Friday 13 March 2015

The oak, the ash and the thorn

Welcome to my Friday the Thirteenth blog. Some are, of course, unhappy with the day/date combination believing it to bring bad luck. Not so my late father-in-law who was born on a Friday the thirteenth and, throughout a long and generally very happy life, maintained nothing could be luckier. Odd thing, superstition.


The oak
Here, in England, some of the oldest superstitions and myths involve three trees: the oak, the ash and the thorn (the latter being, almost certainly, the Hawthorn). Those who were brought up in Puck of Pooks Hill by Rudyard Kipling will, I am sure, remember that the children were magicked into forgetting their encounters with Puck and his friends thanks to this simple act:

He (Puck) gave them each three leaves – one of Oak, one of Ash, and one of Thorn. ‘Bite these,’ said he. ‘Otherwise you might be talking at home of what you’ve seen and heard, and – if I know human beings – they’d send for the doctor. Bite!’

Then there is a rhyme which runs:

Oak before ash,
In for a splash.
Ash before oak,
In for a soak.

This goes back a long way and older versions are more elaborate:

When the oak comes out before the ash,
You’ll have a summer of wet and splash;When the ash comes out before the oak,You’ll have a summer of dust and smoke.


Most years, of course, the oak and ash ‘come out’ at the same time in that in both cases the leaves begin to burst out of the buds at the same time. When that happens, Marcia and I call it a ‘sploak’. Marcia and I have paid close attention as to which comes first for many years and made a couple of interesting (if unscientific) discoveries. The first is that for there to be any accuracy, there has to be somewhere where trees from both species are standing close together. Only then will all other factors be removed: height above sea level (which equals differences in both air and ground temperature), exposure to winds and so on. Thus it is that when we find such a pair, we call them a ‘sploakometer’.


The ash. 
The second discovery is that the old rhyme does seem to be right. On the rare occasions when one or other comes out significantly earlier than the other what follows is as predicted. How can that be? How can a couple of trees ‘know’ what is going to happen to weather in future months? The only explanation can be that they don’t but that minute variations (far too small for us to recognise) in conditions over the months preceding each spring create some sort of pattern which determines both when the oak and ash leaves come and the weather conditions to follow.

Sadly the fate of sploakometers in the UK is at risk as a fungus that is gradually killing the vast majority of our ash trees spreads across the country. We have a one mighty ash in the front garden and a few youngsters growing alongside the boundary to the rear. We would both be very saddened were anything to happen to them. I have no doubt that there will evolve a strain of ash that is immune to this fungus in the same way as we are now seeing elm trees which are immune to Dutch Elm Disease establishing themselves. Even so, it means that there will be areas of the country where the landscape will be altered for ever.

The hawthorn or may
Although the oak was undoubtedly the most venerated of our trees (it was, of course, sacred to the Druids who took their name from the Greek word for the oak, drus) the ash was often involved in some bizarre forms of medical intervention.

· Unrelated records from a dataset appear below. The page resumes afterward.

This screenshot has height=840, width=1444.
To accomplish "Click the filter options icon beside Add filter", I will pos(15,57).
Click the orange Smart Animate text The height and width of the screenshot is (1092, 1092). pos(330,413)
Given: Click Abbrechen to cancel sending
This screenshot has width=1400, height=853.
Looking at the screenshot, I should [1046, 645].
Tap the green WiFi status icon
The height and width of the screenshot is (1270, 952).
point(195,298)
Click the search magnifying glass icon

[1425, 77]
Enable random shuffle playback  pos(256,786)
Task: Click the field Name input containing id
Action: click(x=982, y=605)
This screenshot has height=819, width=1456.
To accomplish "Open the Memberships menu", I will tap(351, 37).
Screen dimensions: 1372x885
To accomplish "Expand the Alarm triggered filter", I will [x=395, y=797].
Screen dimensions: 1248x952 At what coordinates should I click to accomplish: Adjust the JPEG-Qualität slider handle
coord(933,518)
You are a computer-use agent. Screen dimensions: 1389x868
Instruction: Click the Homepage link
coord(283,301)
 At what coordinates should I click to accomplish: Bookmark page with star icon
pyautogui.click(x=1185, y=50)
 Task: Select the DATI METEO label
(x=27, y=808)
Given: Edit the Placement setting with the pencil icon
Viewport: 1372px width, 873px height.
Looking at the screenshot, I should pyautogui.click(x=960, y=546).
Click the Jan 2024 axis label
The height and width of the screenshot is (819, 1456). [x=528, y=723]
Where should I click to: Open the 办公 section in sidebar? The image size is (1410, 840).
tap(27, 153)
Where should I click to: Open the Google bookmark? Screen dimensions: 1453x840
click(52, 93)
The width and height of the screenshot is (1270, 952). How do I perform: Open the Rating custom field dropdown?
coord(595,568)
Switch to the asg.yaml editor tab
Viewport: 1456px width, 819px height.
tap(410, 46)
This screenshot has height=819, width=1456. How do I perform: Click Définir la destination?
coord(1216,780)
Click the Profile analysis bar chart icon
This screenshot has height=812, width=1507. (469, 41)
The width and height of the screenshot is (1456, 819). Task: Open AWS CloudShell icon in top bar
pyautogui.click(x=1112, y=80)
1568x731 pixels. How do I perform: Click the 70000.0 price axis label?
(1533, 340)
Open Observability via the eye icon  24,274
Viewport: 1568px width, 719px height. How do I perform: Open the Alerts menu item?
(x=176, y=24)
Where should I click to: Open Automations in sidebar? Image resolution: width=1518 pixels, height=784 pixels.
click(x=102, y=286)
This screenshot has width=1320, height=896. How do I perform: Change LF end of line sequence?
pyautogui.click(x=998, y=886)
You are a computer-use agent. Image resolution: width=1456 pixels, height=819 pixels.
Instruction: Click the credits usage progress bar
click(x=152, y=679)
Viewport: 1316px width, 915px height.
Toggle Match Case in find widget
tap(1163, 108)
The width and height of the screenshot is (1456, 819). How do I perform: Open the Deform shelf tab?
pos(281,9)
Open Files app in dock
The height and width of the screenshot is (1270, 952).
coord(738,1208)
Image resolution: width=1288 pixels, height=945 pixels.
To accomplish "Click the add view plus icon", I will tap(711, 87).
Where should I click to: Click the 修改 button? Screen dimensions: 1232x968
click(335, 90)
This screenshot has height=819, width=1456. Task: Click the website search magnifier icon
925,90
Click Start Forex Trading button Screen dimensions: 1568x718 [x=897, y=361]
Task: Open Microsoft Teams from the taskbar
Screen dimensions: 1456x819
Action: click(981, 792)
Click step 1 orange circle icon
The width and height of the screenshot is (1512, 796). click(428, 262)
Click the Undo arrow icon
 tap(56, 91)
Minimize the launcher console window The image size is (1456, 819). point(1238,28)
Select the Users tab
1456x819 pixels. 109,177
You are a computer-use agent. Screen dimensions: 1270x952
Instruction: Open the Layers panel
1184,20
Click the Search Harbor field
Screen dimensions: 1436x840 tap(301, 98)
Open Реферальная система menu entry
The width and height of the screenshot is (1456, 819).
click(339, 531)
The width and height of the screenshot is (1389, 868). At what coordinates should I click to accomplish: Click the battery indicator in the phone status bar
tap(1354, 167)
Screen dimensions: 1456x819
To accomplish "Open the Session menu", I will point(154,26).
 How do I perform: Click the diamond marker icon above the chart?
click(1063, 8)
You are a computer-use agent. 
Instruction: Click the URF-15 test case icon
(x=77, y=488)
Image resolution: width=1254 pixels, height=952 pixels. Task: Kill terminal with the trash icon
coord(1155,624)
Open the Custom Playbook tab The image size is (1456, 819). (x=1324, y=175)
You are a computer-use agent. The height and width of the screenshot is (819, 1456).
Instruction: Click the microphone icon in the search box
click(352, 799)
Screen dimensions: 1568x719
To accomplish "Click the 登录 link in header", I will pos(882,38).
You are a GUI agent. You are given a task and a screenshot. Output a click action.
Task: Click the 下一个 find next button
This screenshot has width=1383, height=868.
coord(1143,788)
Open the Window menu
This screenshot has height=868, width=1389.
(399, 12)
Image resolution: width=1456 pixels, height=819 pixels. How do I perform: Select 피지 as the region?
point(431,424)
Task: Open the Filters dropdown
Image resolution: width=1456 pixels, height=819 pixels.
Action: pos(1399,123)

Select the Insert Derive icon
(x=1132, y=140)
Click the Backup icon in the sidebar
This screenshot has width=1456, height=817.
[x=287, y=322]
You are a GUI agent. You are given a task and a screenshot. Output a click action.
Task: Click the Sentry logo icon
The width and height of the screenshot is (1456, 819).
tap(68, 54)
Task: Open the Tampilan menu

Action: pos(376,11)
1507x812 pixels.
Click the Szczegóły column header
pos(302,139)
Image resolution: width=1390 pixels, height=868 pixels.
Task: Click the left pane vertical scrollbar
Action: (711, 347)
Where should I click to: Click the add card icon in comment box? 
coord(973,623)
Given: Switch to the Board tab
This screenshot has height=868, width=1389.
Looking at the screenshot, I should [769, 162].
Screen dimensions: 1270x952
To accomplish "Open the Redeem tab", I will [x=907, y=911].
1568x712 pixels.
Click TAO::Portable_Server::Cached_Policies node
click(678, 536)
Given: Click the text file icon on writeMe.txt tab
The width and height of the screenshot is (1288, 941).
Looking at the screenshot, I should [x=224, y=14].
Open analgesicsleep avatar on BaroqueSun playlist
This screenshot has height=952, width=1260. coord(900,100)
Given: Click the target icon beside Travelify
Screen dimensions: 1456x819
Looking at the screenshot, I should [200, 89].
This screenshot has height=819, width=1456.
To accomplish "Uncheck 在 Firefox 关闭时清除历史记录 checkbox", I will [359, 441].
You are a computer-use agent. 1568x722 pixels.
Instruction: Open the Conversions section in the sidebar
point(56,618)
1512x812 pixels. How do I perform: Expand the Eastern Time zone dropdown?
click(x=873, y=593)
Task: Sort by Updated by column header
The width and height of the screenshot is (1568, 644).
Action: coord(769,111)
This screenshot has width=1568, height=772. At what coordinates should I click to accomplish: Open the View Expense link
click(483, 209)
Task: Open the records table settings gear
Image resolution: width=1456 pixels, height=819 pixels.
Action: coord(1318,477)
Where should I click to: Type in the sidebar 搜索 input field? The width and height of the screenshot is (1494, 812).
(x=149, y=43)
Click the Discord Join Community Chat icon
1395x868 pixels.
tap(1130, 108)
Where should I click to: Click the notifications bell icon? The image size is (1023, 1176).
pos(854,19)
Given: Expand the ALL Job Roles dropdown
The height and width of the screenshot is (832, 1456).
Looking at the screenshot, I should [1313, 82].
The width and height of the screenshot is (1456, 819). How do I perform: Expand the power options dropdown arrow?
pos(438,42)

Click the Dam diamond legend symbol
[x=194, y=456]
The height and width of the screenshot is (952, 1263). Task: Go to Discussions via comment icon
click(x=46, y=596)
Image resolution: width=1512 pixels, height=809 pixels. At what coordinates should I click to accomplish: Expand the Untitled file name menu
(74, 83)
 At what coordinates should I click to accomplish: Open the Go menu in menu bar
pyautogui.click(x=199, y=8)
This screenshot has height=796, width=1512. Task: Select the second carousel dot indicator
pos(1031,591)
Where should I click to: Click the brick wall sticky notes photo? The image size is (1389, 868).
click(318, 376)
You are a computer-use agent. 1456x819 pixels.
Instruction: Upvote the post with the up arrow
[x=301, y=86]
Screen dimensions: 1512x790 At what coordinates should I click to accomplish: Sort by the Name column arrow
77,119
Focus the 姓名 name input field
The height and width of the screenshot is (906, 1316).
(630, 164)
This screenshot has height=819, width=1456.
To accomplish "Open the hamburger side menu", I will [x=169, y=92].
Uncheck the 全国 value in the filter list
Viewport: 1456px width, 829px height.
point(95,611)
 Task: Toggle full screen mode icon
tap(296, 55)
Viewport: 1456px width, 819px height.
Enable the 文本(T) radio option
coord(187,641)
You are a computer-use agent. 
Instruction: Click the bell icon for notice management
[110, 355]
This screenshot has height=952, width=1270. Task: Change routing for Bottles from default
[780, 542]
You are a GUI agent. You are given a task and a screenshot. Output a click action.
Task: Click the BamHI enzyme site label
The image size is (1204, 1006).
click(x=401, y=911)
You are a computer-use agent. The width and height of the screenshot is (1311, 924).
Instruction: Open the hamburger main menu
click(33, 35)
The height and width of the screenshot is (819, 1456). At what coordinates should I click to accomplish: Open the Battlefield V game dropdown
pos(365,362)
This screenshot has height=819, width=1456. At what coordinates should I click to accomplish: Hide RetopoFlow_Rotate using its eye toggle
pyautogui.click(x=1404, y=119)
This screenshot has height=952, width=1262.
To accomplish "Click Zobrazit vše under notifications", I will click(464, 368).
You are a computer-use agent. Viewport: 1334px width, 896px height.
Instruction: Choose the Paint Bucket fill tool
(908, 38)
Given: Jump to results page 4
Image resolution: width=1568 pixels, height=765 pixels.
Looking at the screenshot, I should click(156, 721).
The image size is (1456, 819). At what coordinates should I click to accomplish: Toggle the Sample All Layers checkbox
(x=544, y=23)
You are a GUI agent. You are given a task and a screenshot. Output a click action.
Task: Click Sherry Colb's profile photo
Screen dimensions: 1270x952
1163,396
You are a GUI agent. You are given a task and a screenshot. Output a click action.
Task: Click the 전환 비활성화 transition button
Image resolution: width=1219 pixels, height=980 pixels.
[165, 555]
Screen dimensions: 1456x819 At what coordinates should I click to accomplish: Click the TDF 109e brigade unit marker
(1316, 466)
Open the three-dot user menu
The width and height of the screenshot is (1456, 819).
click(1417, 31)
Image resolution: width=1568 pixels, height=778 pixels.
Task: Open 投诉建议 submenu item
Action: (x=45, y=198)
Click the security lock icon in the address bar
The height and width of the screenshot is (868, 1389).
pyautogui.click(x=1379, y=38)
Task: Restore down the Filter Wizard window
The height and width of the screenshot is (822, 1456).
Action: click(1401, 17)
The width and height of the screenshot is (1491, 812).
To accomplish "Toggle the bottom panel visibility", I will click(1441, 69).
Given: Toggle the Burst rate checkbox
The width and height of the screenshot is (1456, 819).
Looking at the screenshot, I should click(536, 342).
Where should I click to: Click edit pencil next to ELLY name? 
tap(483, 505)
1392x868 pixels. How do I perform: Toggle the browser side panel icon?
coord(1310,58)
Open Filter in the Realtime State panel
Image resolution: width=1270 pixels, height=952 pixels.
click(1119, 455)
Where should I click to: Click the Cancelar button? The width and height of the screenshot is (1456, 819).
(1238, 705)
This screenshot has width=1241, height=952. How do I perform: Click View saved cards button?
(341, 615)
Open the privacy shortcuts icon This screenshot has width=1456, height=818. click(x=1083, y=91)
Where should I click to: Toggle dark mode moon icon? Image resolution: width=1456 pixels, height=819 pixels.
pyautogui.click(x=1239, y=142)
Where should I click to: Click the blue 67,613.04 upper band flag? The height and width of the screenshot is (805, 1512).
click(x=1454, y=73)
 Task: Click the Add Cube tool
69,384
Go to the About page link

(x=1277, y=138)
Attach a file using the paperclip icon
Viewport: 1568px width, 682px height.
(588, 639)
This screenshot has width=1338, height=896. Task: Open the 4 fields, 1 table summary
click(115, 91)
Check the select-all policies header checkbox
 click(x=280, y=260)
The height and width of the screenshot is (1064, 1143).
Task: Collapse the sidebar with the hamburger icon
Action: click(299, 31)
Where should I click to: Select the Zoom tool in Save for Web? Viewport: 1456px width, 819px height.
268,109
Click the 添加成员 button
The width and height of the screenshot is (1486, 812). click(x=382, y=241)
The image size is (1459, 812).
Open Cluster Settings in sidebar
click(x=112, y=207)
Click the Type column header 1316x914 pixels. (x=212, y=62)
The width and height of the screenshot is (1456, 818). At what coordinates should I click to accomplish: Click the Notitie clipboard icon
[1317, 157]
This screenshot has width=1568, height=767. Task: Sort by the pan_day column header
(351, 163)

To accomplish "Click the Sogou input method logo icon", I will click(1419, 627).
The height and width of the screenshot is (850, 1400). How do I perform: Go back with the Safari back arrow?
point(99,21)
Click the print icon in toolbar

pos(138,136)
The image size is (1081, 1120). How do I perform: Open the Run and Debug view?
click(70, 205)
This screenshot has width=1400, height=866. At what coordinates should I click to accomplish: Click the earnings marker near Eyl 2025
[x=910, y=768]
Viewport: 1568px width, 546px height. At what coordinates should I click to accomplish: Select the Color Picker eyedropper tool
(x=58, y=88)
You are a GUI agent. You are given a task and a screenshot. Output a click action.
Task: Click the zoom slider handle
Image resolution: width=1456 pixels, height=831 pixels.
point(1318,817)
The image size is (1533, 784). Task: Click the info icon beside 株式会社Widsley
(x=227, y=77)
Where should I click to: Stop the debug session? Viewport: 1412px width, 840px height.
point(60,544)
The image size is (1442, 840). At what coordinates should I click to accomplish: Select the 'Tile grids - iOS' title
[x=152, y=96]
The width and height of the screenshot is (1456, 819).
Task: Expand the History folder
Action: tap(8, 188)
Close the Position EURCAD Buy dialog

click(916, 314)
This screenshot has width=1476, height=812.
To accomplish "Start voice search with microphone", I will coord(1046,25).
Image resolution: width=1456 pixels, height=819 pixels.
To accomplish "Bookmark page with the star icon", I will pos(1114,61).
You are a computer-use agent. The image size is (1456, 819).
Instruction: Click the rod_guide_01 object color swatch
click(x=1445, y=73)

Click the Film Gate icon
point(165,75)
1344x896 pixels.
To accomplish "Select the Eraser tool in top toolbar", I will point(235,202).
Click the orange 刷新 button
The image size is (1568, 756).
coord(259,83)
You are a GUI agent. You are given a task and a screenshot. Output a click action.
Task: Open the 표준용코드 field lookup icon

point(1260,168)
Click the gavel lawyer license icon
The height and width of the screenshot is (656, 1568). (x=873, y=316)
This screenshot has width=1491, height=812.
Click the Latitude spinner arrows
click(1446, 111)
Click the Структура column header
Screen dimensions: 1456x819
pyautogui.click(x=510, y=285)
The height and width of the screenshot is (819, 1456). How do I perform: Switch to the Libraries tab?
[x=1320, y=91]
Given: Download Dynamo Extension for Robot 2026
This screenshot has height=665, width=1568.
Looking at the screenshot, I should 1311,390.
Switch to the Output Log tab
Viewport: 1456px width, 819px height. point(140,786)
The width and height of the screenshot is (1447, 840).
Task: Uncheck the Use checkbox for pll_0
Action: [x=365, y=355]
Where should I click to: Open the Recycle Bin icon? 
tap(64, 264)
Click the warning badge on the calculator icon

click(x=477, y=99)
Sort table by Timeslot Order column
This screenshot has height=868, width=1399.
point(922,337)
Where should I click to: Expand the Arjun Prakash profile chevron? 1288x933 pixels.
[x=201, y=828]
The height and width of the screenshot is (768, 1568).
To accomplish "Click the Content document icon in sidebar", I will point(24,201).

Incidentally, when we say ‘touch wood’ we are following a custom far older than the birth and death of Christ and the wood in question was, of course, the oak.

Do you have a child suffering from rickets? Nowadays you might be tempted to believe the youngster to be short of Vitamin D but a few centuries ago you would reject such an implausible idea and realise that the only sensible cure would be to invoke the spirit of the ash. Accordingly you would find an ash with a trunk of less than a hand span in diameter and you would split it with a sharp axe, heavy knife or bill hook. The split had to be long enough so that on the following morning, just as the sun was about to rise, you could take the child and, after stripping it naked, open up the split and pass the child through it. That done, the trunk would be bound back together and the wounds sealed with clay. Behold, as the tree healed so did the child – or so it was believed.

Hawthorn (or the May Tree) had an absolutely vital role for without it there would be no passion, no love and, obviously, no children. In those days the maypole would be made from hawthorn and it would be used to make the garland with which that summer’s ‘Green Man’ was crowned and the girls would adorn their hair with the May blossom. Obviously it was important to ensure that cows remained fertile and provided sufficient milk: a prudent cowman would hang a bunch of hawthorn outside his byre. Note the outside, bringing hawthorn indoors would be to invite bad luck – which brings us back to Friday the Thirteenth.


No matter how you look at Friday the Thirteenth, it was a lucky day for Sugar when she was rescued by Keith and Jeanne Giles: it's called falling on your feet. It took a lot of organisation to bring her over five hundred miles to the Giles' home and I am hoping that Jeanne will tell us how that was achieved in her comment this week.